Many heart doctors harbor skewed views of death. A common cardiology mind-set—perhaps formed in fellowship days on the interventional or CHF service—holds that death equates with failure. Young doctors learn that skillful doctors can prevent their patients from dying. Maybe we don't ask the patient their views about ICDs because we don't consider that anyone in their right mind would turn down a therapy that protected them from death. Have you heard this line: "Sir . . . if you don't have the ICD, you could die." [As if they will not die with an ICD.]

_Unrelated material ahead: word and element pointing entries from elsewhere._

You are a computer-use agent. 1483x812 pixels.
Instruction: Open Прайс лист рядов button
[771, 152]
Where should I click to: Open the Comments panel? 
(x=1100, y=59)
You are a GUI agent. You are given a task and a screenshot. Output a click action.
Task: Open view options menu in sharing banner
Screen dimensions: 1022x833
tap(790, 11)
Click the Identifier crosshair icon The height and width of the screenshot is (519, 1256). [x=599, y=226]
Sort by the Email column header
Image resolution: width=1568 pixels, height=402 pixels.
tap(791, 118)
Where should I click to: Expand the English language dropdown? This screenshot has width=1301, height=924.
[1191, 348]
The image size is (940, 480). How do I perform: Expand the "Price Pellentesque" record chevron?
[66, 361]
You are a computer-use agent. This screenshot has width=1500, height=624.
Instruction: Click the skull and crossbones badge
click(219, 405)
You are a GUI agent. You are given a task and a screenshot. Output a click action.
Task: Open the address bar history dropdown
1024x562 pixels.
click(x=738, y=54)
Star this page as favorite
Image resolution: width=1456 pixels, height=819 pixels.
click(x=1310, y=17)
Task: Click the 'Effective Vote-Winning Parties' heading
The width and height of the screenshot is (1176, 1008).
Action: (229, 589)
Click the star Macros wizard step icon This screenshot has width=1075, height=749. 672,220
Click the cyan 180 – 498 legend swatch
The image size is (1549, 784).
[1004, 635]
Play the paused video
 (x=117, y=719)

The good-doctors-can-prevent-death view speaks to the reason that many of the survey responders thought shared decision making was not appropriate for ICDs. Although misguided, at least this view stems from beneficence. Heart doctors want their patients to stay alive. They just don't see the downsides of their therapy. Heart doctors don't look at ICDs and overflowing pillboxes the same way cancer doctors see chemo and radiation. Most cancer doctors tell their patients that therapy will be tough.
My take-home:
I'm still highly positive on the role of an ICD. I have seen it add good years to patients' lives. But given its modest mortality benefits, need for exquisite patient selection, and severe potential complications, patients considered for this therapy should have frank and open discussions with their physicians. Patients with an ICD should understand why they have it.
Of course, this means heart doctors (and patients) will have to enter into difficult discussions where goals of care and manner of death are on the table.
If we can ablate AF, implant coronary sinus leads, and understand action potentials, we surely can talk with patients about the role of the ICD.